2023年5月23日(火) 10:45 〜 12:15 オンラインポスターZoom会場 (15) (オンラインポスター)

コンビーナ:小荒井 衛(茨城大学理学部理学科地球環境科学コース)、佐藤 善輝(産業技術総合研究所 地質情報研究部門 平野地質研究グループ)、白濱 吉起(国立研究開発法人産業技術総合研究所地質調査総合センター活断層火山研究部門活断層評価研究グループ)、安江 健一(富山大学)

現地ポスター発表開催日時 (2023/5/22 17:15-18:45)

10:45 〜 12:15

[SSS13-P13] 周防灘における高分解能反射法音波探査

*大上 隆史1佐藤 智之1、丸山 正1宮下 由香里1、武田 伸勝2高橋 恭平2、佐藤 誉司2 (1.産総研 地質調査総合センター、2.総合地質調査株式会社)

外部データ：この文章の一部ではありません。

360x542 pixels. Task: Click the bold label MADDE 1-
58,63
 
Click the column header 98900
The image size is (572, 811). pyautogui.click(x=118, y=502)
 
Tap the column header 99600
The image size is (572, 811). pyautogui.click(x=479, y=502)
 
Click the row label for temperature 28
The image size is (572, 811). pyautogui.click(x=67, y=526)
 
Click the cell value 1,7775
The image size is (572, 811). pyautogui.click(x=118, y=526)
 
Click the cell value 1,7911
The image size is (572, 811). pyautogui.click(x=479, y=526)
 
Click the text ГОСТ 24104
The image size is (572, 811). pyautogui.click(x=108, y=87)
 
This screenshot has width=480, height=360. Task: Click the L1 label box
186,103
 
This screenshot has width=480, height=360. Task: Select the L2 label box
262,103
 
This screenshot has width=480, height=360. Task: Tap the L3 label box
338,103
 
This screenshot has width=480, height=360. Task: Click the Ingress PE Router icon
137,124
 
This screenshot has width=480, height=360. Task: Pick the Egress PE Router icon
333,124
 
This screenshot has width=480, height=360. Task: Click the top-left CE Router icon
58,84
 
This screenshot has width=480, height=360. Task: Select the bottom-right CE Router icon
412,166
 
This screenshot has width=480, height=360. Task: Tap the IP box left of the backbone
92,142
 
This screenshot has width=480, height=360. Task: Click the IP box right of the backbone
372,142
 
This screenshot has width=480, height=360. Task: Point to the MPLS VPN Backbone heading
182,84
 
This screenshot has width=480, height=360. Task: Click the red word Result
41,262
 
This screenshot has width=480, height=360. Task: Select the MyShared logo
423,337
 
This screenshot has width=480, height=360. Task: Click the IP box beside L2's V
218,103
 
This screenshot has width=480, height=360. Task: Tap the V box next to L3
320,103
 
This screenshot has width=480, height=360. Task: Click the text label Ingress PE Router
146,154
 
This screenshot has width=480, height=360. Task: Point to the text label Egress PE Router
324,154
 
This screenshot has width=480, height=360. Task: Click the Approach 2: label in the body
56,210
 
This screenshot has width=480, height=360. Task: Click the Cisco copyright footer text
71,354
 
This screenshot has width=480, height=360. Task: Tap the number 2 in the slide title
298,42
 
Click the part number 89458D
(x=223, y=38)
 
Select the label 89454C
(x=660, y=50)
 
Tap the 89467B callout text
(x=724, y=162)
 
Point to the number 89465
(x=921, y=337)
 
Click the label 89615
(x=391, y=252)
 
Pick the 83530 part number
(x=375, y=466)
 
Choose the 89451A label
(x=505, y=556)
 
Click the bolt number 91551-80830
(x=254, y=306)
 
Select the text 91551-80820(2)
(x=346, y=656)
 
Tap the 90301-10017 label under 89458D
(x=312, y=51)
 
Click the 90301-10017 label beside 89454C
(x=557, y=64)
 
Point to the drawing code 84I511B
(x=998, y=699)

キーワード:海底活断層調査、周防灘、第四紀、高分解能マルチチャンネル反射法音波探査、宇部南方沖断層、小郡断層

瀬戸内海の北西端に位置する周防灘には,菊川断層帯(南部区間),宇部南方沖断層,小郡断層(海域延長部),周防灘断層帯が分布している(地震調査研究推進本部地震調査委員会,2016).これらの活断層のうち,菊川断層帯(南部区間),宇部南方沖断層,小郡断層(海域延長部)は山口県宇部市の沖合で互いに近接して発達している.この海域では,宇部炭鉱(海底炭田)の開発に伴って,主要な夾炭層を構成する古第三紀宇部層群の層序や地質構造に関する多数の資料が得られてきた.その一方で,新第三紀および第四紀を対象とした資料は限定されている.前述したように,この海域には複数の活断層帯が分布しているが,それらの活断層帯の正確な位置を把握し,過去の活動を明らかにするためには,第四紀を対象とした高精度の地質情報を収集することが重要である.そのため,この海域に分布する活断層帯の活動性や相互関係を把握することを目指して,断層近傍の地質構造を把握するため,高分解能の反射法音波探査を実施した.本発表では,反射法音波探査で得られた成果の概要を報告する.
本研究では,Mini GIガンを音源とするマルチチャンネル反射法音波探査(チャンネル数24,チャンネル間隔:6.25 m,総測線長:約60 km),ブーマーを音源とする高分解能マルチチャンネル反射法音波探査(チャンネル数12,チャンネル間隔:2.5 m,総測線長:約210 km),チャープソナーによるSBP探査(総測線長:約210 km)を新たに実施した(観測期間:2022年11月7日から11月27日).これらの探査の測線は,菊川断層帯(南部区間)を対象として実施された高分解能反射法音波探査(文科省・産総研,2021)を踏まえて,想定される断層の連続性を把握できるように配置した.本研究で取得したマルチチャンネル反射法探査記録は,海底面下500 m程度までの地質構造(Mini GIガン音源の探査記録),海底面下150 m程度までの地質構造(ブーマー音源の探査記録)を良好に捉えている.
新たに取得した探査記録断面の音響層序を,既存資料を参考に検討した.調査対象海域では,基盤岩(宇部層群およびその下位の地層)を覆って,新第三紀〜第四紀に対比される堆積物が最大150 m程度の厚さで分布している.また,小郡断層(海域延長部)に対比される高角の断層と宇部南方沖断層に対比される逆断層が,これらの地層を累積的に変位させている.特に,小郡断層(海域延長部)においては,海底面下30 m程度までの堆積物が累積的に撓曲変形を受けていることが確認できる.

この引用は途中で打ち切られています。